Das Außerfern besitzt in der Zunftkirche Bichlbach als ehemaligem regionalem Hauptsitz (= Hauptlade) der Zunft der Maurer, Steinmetze und Zimmerleute ein kulturhistorisch und künstlerisch bedeutsames Bauwerk.

Vom späten 17. Jahrhundert bis 1849 bestand die Bichlbacher Bruderschaft: 1694 genehmigte Kaiser Leopold I. (1640-1705) die Gründung einer Zunft für Bauhandwerker des Gerichts Ehrenberg mit Sitz in Bichlbach. Da die Zugehörigkeit zu einer Bruderschaft Vorteile bot, schlossen sich bald alle Handwerkszweige dieser Hauptlade an. 1708 bis 1712 erfolgte mit Unterstützung durch die Zunft der Bau der Zunftkirche hl. Josef.
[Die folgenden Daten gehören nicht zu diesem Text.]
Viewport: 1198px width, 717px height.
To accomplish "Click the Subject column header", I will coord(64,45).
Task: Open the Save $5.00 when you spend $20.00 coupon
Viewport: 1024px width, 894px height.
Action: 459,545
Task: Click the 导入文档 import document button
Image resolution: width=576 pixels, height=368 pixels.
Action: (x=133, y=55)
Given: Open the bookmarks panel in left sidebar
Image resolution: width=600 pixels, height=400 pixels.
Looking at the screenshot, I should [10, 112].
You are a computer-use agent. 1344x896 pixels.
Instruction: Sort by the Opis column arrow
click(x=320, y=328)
Obwohl die Kirche über ein schlichtes äußeres Erscheinungsbild verfügt, entspricht ihre aus der Errichtungszeit 1708 bis 1712 stammende Innenausstattung und -einrichtung ganz dem Gesamtkunstwerksgedanken des Barock. Die architektonische Gestaltung der Kirche dürfte auf den Füssener Baumeister Jakob Herkom(m)er (1652-1717) zurückgehen, der Freskenschmuck und die Hochaltarbilder stammen vom Allgäuer Maler Johann Heel (1685-1748).
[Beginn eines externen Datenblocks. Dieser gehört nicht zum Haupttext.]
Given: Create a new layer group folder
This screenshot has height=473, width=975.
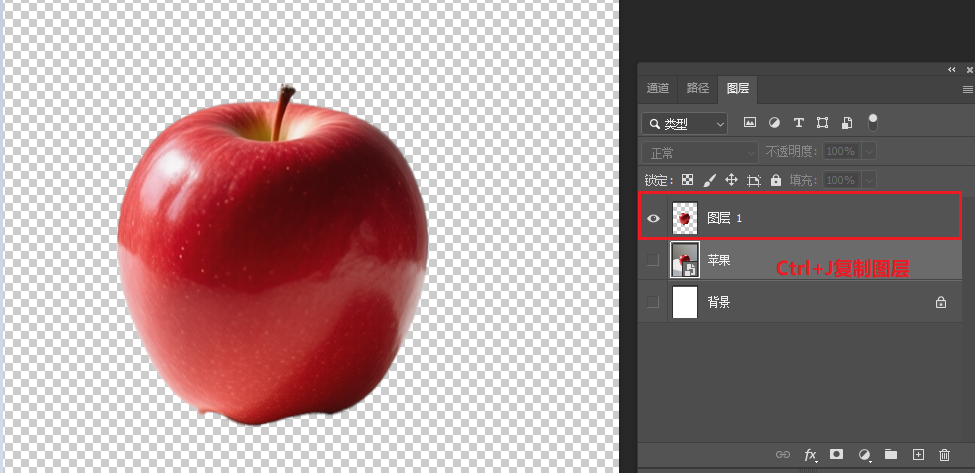Looking at the screenshot, I should tap(891, 455).
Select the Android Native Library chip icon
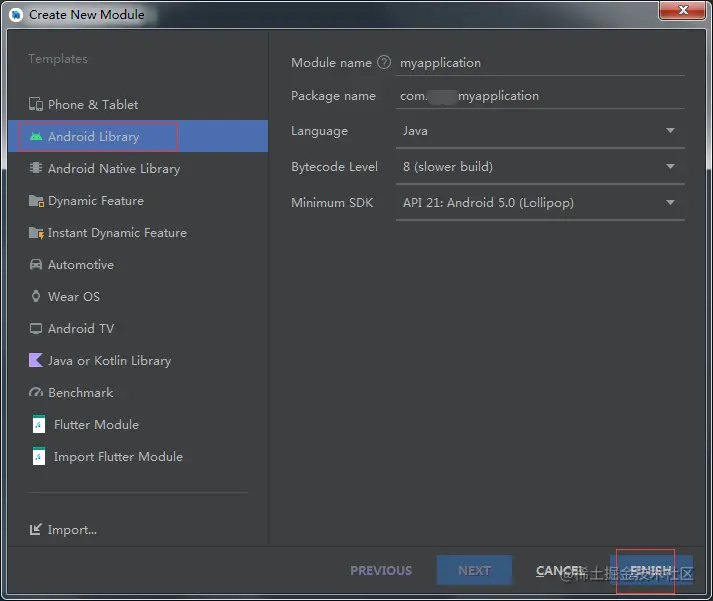713x601 pixels. point(36,168)
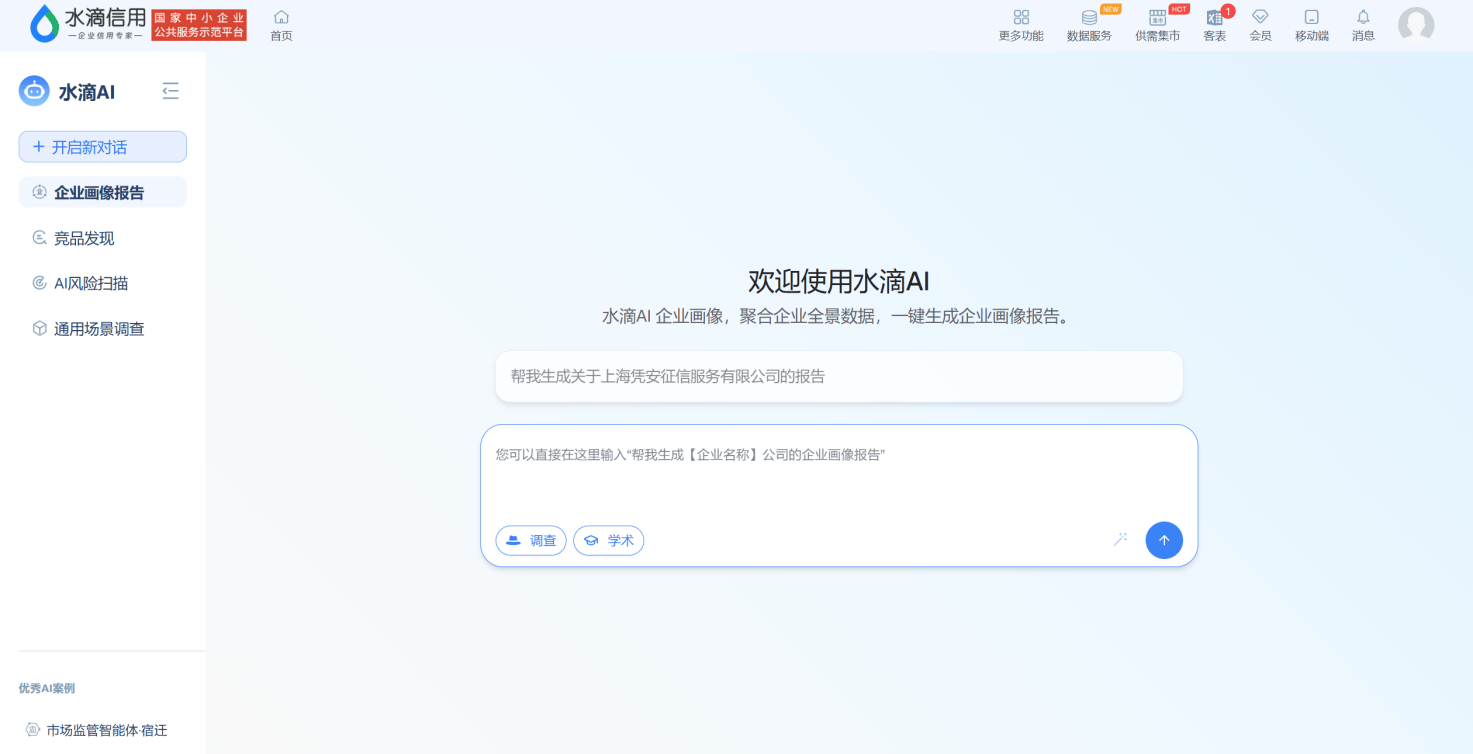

In der einzigen erhaltenen Zunftkirche Österreichs wurde bis zur Auflösung der Außerferner Bruderschaft im Jahr 1848 die Zunftlade aufbewahrt. Hier trafen sich die Handwerker vor allem im Frühjahr, bevor sie zur Saisonarbeit in andere Länder aufbrachen.
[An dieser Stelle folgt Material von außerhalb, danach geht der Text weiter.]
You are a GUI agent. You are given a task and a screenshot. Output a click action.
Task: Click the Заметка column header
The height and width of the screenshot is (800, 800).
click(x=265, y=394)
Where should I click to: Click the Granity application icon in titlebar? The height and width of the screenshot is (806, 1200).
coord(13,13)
Bis ins späte 17. Jahrhundert unterstanden alle Bauhandwerker Tirols der Innsbrucker Zunft. Die Außerferner strebten aber die Gründung einer eigenen Bruderschaft an, da viele von ihnen – aufgrund der geringen Verdienstmöglichkeiten in ihrer Heimat – auf Wanderschaft gehen mussten. Das hatte zur Folge, dass sie keine zwingende Notwendigkeit mehr darin sahen, von einer Innsbrucker Zunft vertreten zu werden. Weil aber das Außerfern bis 1816 zum Bistum Augsburg gehörte, hatte neben Kaiser Leopold I. auch der Augsburger Bischof 1694 seine Zustimmung zur Gründung einer neuen Jesus-Maria-und-Josef-Bruderschaft (die sich der Verehrung der heiligen Familie verschrieb) mit Sitz in Bichlbach zu erteilen. Sie war die Zunfthauptlade aller Außerferner Bauhandwerker, Maurer, Zimmerleute und Steinmetze, später auch anderer Gewerbe.

Vielleicht erstaunt es aus heutiger Sicht, dass der kleine Ort Bichlbach jemals ein Zunftzentrum gewesen sein konnte – ein Zahlenbeispiel veranschaulicht aber seine Bedeutung: 1738 waren 1.042 Maurer- und Zimmermeister sowie 142 Meister anderer Gewerbezweige in die Bruderschaft eingeschrieben – zugleich ein Indiz dafür, dass diese Zunft auch eine gewisse finanzielle Potenz besaß.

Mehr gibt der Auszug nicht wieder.